The founder of annual coffee festival #BettrWeek (October 5-13) and social enterprise Bettr Barista Coffee Academy (a cafe and barista school) talks about her love for sustainably sourced java and spotlighting craft food makers. 

How did you get into coffee?
I've always loved coffee. I lived for quite a few years in Melbourne, the States and Italy. So it was interesting to see how each country does coffee slightly differently. Before starting Bettr Barista Coffee Academy, I'd been running my own web consultancy for 10 years and I thought "why not use my business skills to help people?" It’s senseless to make money and not do anything with it. We started in November 2011.

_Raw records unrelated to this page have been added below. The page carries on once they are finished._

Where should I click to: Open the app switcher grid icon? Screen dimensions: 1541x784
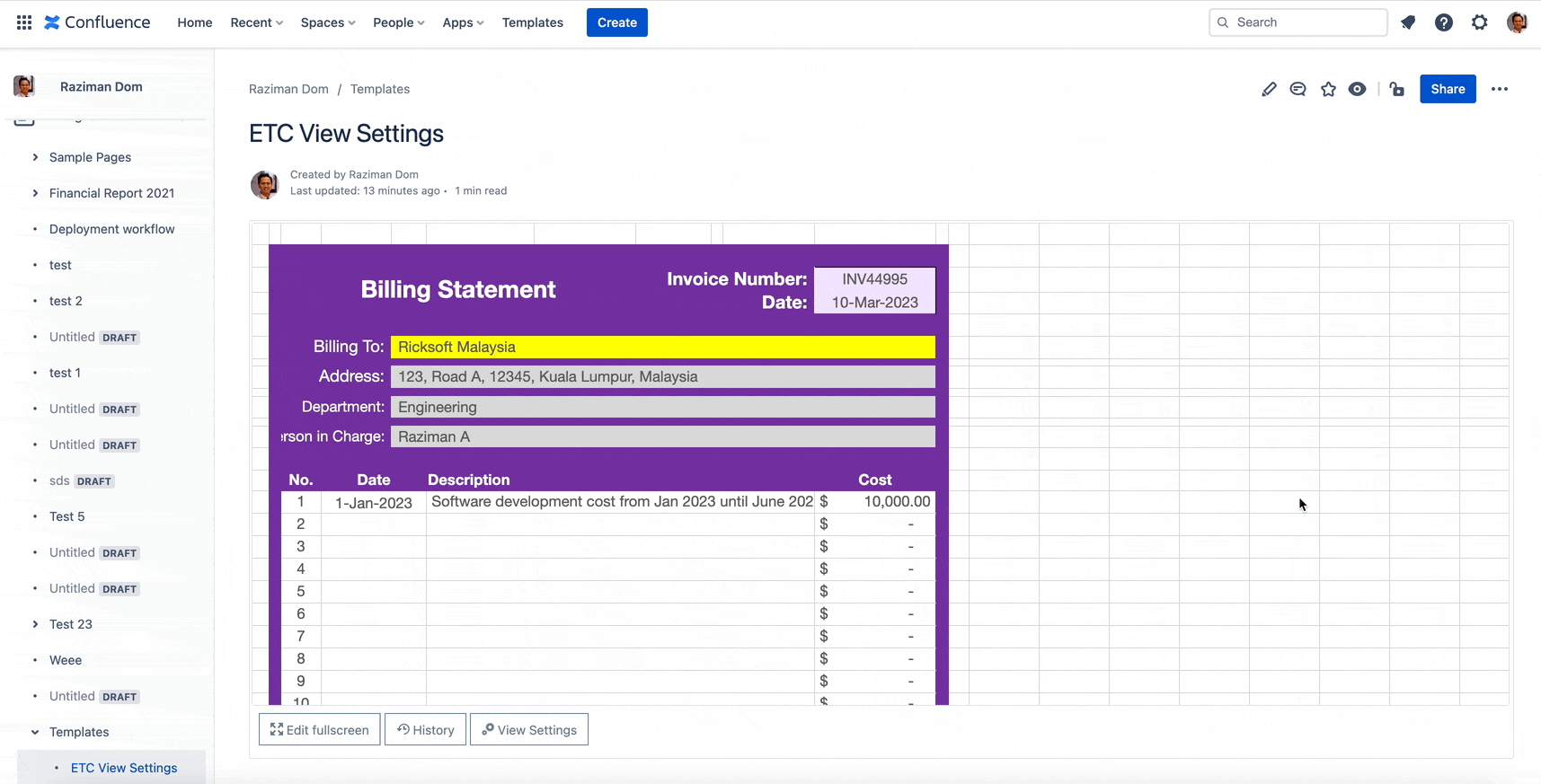[24, 22]
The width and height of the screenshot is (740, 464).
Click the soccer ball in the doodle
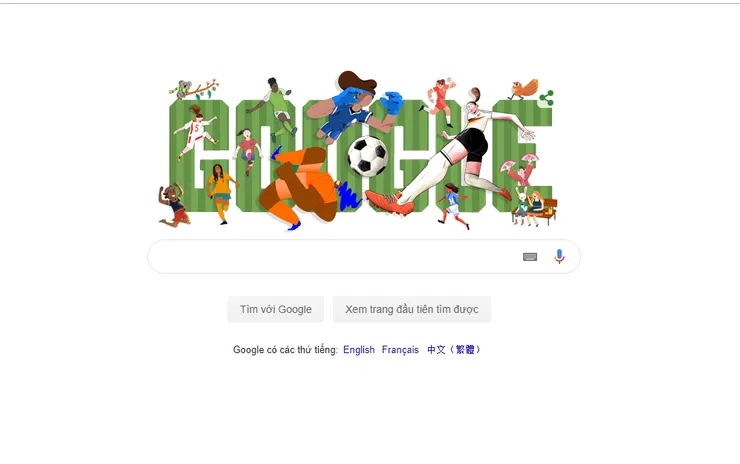click(368, 156)
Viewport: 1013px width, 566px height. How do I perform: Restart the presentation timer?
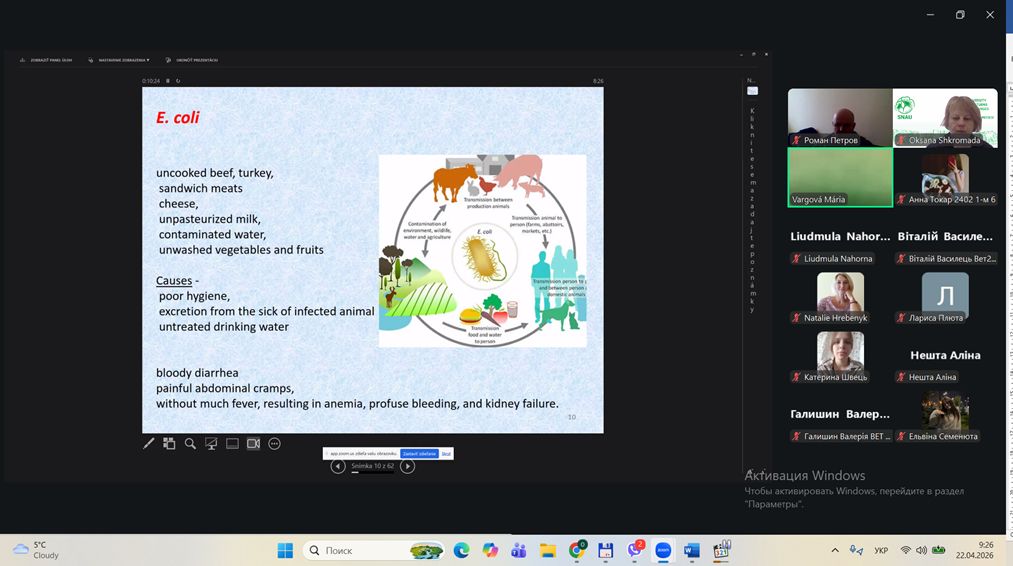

How did you come up with the idea for #BettrWeek?
We started last year and the idea was to have series of curated events celebrating living, doing and being better. We are after all a social enterprise. The event includes coffee crawls, workshops and dinners, and proceeds benefit disadvantaged women.

What’s new at this year’s event?
Last year’s focus was coffee, so this year, we wanted to branch out and include craft cooking and baking. We’re also spotlighting women crafters—they aren’t given enough publicity. Since we seek to help marginalized women, it falls in line with what we do. Our beneficiary this year is Bukit Ho Swee Family Centre.

What are some highlights?
We have Buy-A-Meal, Give-A-Meal, a pop-up fundraising dinner catered by an all-female team of chefs. I was already friends with the ladies: Shen Tan of PizzaX, Jasmine Cheah of GastroGig, Luan Ee of Kerbside Gourmet, and Daphane Loke of Saybons. So it made sense to get them together. We wanted to hold it at a quirky sort of place and The Training Shed is not quite on most people’s radars. Fingers crossed it doesn’t rain. But if it does, we have a rain plan: a rain dance and tents.

What else does the Bettr Barista Coffee Academy do?
We have a Bettr Cafe@*SCAPE. It’s small and serves the start-up community in the area. Our coffee crawls also start from the cafe and you can pick up our coffee crawl guide there. The guide was a big hit last year and we don’t charge money for it. This year, there are some new cafes in the guide like Dutch Colony at PasarBella. It catergorizes the coffee places by region like “The East” and “In Town”. Many of the cafes are actually run by alums of our coffee program.

What’s special about your coffee?
We roast all our own coffee and co-buy with other roasters. We also have a direct relationship with a farm in Panama.

How does the coffee crawl work?
It’s free and easy. Just grab the guide at *SCAPE and start whenever you want. There are nine places in total, so you can either have nine cups all at one go, or space out your coffee consumption. One lone person can do it, but you can also gather a group.